The comments came after St. Louis Federal Reserve Bank President James Bullard said he does not think the U.S. central bank needs to cut interest rates by a half-percentage point at its next meeting in July.
Spot gold was up 0.3% at $1,423.26 per ounce as of 2:36 p.m. EDT (1836 GMT). Prices had touched a high of $1,438.63 in the session, a level last seen in May 2013, and were set for a sixth straight sessions of gains.
U.S. gold futures were little changed on settlement at $1,418.7.
"The whole gold move (higher) was on the back of the Fed's signal to cut rates by 50 basis points in the last FOMC (Federal Open Market Committee) meeting," said Bob Haberkorn, senior market strategist at RJO Futures.

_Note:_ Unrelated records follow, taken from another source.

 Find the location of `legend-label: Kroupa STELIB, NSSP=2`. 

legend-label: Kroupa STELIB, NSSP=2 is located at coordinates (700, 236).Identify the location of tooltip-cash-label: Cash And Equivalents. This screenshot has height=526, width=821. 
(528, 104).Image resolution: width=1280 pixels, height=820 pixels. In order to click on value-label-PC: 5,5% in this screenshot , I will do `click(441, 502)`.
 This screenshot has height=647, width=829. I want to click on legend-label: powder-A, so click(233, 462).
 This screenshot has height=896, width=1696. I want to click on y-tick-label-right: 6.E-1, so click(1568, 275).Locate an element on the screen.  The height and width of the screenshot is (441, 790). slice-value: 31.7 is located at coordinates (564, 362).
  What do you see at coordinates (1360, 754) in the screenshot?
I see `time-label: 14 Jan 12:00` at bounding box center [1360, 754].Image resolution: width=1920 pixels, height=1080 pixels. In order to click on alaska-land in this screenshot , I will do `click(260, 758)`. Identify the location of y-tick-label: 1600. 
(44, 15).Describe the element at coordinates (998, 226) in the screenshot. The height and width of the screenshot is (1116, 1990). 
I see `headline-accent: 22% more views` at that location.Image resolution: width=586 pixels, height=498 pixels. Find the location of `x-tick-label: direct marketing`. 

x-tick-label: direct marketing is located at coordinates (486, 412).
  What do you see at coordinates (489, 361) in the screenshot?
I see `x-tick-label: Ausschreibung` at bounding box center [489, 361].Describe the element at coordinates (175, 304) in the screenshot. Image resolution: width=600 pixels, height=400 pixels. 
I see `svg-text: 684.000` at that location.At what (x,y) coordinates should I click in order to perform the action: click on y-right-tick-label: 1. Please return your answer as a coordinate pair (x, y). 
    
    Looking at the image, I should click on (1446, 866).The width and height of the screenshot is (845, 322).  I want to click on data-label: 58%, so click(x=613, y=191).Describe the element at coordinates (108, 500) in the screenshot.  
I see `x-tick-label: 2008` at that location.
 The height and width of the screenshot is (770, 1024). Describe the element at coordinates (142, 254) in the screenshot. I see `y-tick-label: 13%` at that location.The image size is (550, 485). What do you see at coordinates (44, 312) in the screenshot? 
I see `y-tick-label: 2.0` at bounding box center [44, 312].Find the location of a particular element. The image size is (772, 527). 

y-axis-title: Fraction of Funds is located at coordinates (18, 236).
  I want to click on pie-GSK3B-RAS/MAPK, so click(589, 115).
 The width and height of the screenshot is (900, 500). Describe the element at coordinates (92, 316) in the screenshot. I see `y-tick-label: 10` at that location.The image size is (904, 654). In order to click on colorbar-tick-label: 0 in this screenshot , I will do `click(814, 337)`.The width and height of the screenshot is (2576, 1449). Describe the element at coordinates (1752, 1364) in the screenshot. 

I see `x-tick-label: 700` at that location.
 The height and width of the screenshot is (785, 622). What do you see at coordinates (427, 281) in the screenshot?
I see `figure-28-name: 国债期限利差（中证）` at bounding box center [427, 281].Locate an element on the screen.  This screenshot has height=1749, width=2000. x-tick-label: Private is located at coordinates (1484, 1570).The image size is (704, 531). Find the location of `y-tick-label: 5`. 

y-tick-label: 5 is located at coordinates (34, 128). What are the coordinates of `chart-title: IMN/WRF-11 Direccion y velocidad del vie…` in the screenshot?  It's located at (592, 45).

"Now, Bullard and Powell's comments are going against that and Trump's wishes. It is probable that gold might continue paring gains to until the G20 meeting."
The comments lifted the dollar and pressured gold, prompting bullion to turn negative briefly, after it had rallied more than 1% earlier in the session on the back of expectations of monetary easing by the Fed and a subdued dollar.
Lower interest rates reduce the opportunity cost of holding non-yielding bullion, and gold had gained nearly $100 in value since the Fed's statement last week that hinted at monetary easing.
Meanwhile, tensions between Iran and the United States lifted demand for safe-haven gold. Investors also watched for further cues on trade negotiations between Washington and China at the G20 summit.
"People have been buying what they feel could be an additional haven on more upcoming volatility caused by global economic pullback, the tinder box of the Middle East with Iran, and the G20, which may not bring the (trade) deal with China that everybody is expecting," said George Gero, managing director at RBC Wealth Management.
Indicating investor interest in gold, holdings of SPDR Gold Trust, the world's largest gold-backed exchange-traded fund, rose 0.37% on Monday, after posting their biggest percentage gain in nearly 11 years on Friday.
Among other precious metals, platinum declined 0.71% to $804.25 per ounce, while silver dipped 0.5% to $15.36. Palladium slipped 0.5% to $1,527.01 after hitting its highest level since March 26 at $1,551, earlier in the session.